Я сыт вполне, но Добрый Демон выпью.
Ксенарх в «Близнецах»:
«Я словно от чего–то сам дремлю. Несмешанный
фиал я выпил, «Добрый Демон», он «убил» меня.
А. А «Зевс Спаситель» тут же погубил меня и утопил,
как видишь ты, морского волка».
Эриф в «Мелибее»:
«Вскочил ты, и ни «Добрый Демон», ни
«Зевес Спаситель» был тобой не выпит».
Феофраст в сочинении «О пьянстве» говорит: «Несмешанное вино, которое подаётся по окончании пира и которое называют «тостом в честь Доброго Демона», предлагается лишь в малом количестве, как напоминание, вследствие простого вкуса, о его силе и даре бога, и его приносят после того, как насытились пищей, так что доза выпитого может быть очень небольшой; поклонившись же ему трижды, его убирают со стола, словно заявляя божеству, что они не совершили ничего непристойного и не испытывают сильной тяги к выпивке, но получают от него [только] прекрасное и полезное». А Филохор во второй книге «Аттиды» говорит: «Тогда и был установлен обычай, чтобы все выпивали после приёма пищи лишь столько несмешанного вина, сколько позволяли вкус и пример силы доброго божества, но затем всякое другое вино следовало потреблять смешанным. Поэтому Нимфы были прозваны кормилицами Диониса». После того, как подавали смесь Доброму Демону, по обычаю убирали столы, как видно из святотатства, совершенного сицилийцем Дионисием. Ибо в Сиракузах был золотой стол, посвященный Асклепию; когда Дионисий выпил в его честь несмешанный Добрый Демон, он велел унести стол. Однако, у эмесцев [в Сирии], когда приносят жертвы Гелиоса, как объявляет Филарх в двенадцатой книге «Историй», возлияют медом, не принося вина на алтарь, ибо говорят, что бог, который заключает в себе и удерживает все и всегда объезжает мир, должен быть чужд пьянству.
Большинство гостей вспомнили и об известных аттических сколиях, каждый из которых заслуживает того, чтобы напомнить его тебе вследствие древности и простоты их сочинителей, особенно тех, кто снискал похвалу за эту форму поэзии, Алкей и Анакреонт, как видно у Аристофана в «Пирующих»: «взяв мирта ветвь, мне сколий спой Алкея ты или Анакреонта». <694> Праксиллой Сикионской также восхищались за сколии, которые она писала. Сколии же называются так не по причине манеры их композиции, то есть потому что она была «кривая» (scolios), хотя действительно иногда называют мотивы, составленные в более мягких вариациях «кривыми»'; скорее, существует три вида сколиев, как говорит Артемон из Кассандрии во второй книге сочинения «О применении книг», включающие все песни, исполняемые на застольях.
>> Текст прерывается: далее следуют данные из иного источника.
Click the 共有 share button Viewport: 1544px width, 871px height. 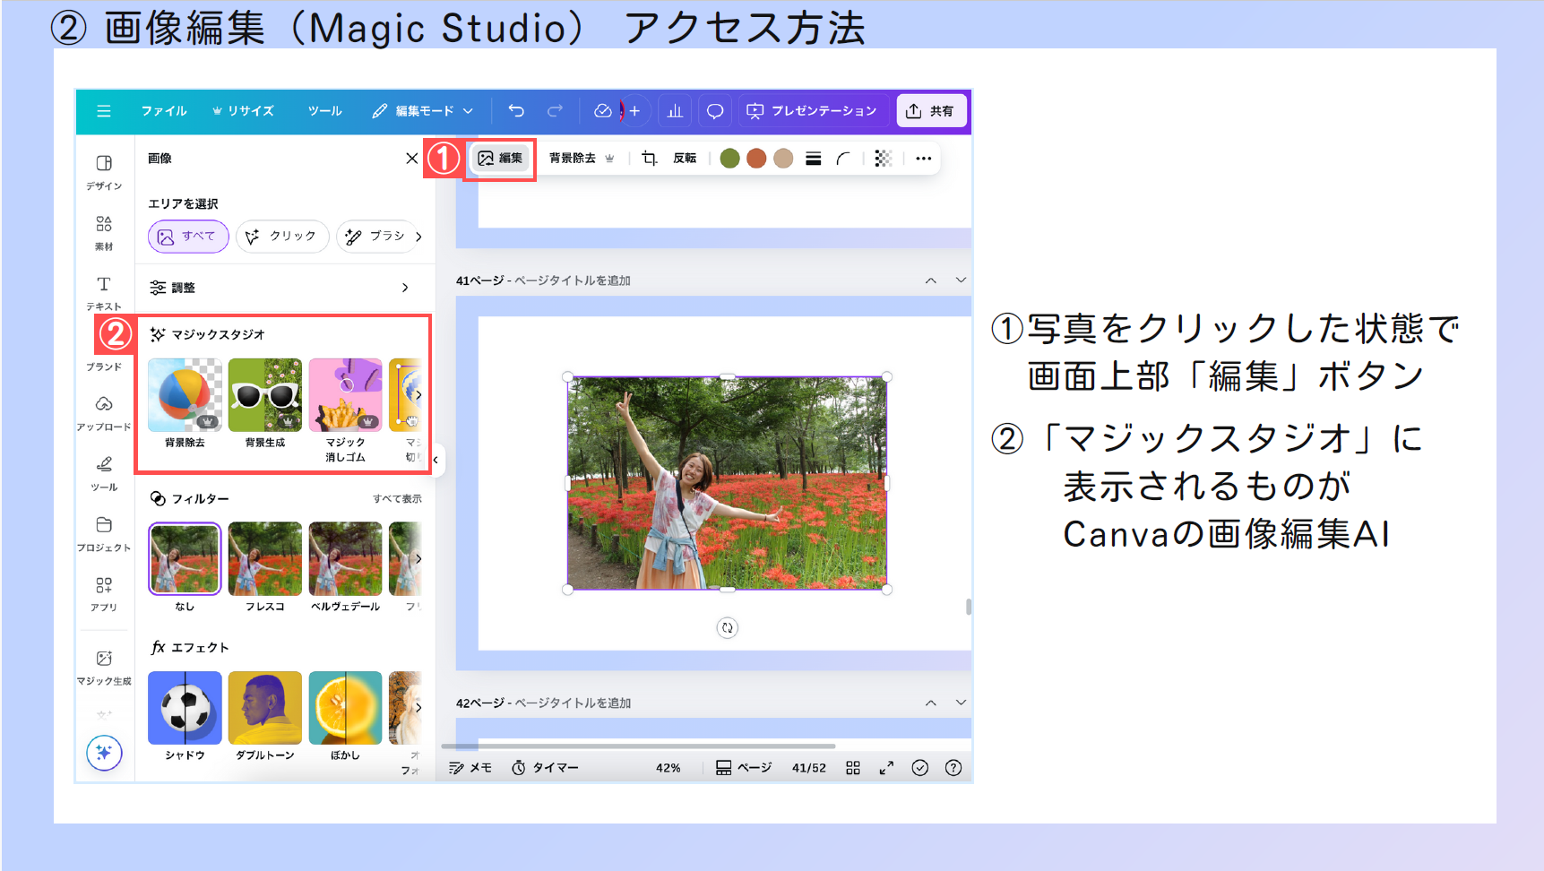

Из них первый вид был для всех поющих хором, второй пели тоже все, однако, не в правильной последовательности, но один подхватывал после другого; и третий вид, последний, пела уже не вся компания, но лишь считавшиеся особенно искусными в этом искусстве, и в любой части комнаты, где им случалось быть; отсюда потому, что этот метод подразумевал что–то вроде беспорядка, не только в сравнении с другими методами, в том, что он производился ни хором и ни в правильном порядке, но в любом направлении, он и был назван кривой песней (scolion). Третий вид исполнялся, когда общие и обязательные песни кончались, и с того момента требовали, чтобы все опытные певцы по очереди предлагали прекрасную песню. Прекрасной песней считали ту, которая, как думали, содержит введение и полезный для жизни совет.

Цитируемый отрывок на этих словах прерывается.